|Photo by Bruno Salaroli (Internet Bird Collection)
Cipo canastero (en); lenheiro-da-Serra-do-Cipó (pt); synallaxe du Cipo (fr); canastero de Cipó (es); Minas Gerais-canastero (de)
This species is endemic to Minas Gerais, in south-eastern Brazil, being found between Belo Horizonte and Montes Claros, especially at the Serra do Cipó National park and along the Espinhaço mountain range.
These birds are 15-17 cm long and weigh 25-31 g.
The cipo canastero is found in isolated rocky outcrops, dry, high-altitude scrublands and grasslands, at altitudes of 1.000-2.000 m.
They feed on various invetebrates, which they glean from the ground, rock crevices and scrubs.
Cipo canasteros are monogamous and breed in August-February. The nest is a spherical or conical structure made of sticks, mud, dry material and moss, which is placed on a scrub near the ground and has a small entrance hole located on the top, with a tunnel that leads to an incubation chamber covered in feathers and dry fibres. There the female lays 2-3 eggs which are incubated by both parents for 23 days. The chicks are fed by both parents and fledge 20 days after hatching, but only become fully independent 1 month later.

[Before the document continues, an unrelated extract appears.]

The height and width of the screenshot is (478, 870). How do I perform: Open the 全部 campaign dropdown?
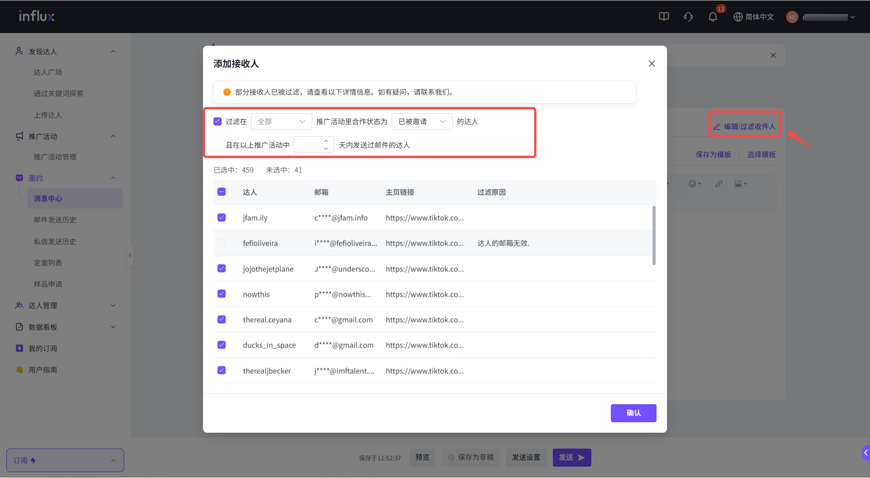point(281,121)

IUCN status – NT (Near-Threatened)
This species has a relatively small breeding range and a global population estimated at 50.000-10.000 individuals. This species was only discovered in 1985 and it was initially believed to have a very small and isolated population. However, later it was found to be relativelly widespread over its range. The population is suspected to be stable over most of its range, with localized declines owing to habitat degradation and some localised brood-parasitism by shiny cowbirds Molothrus bonariensis.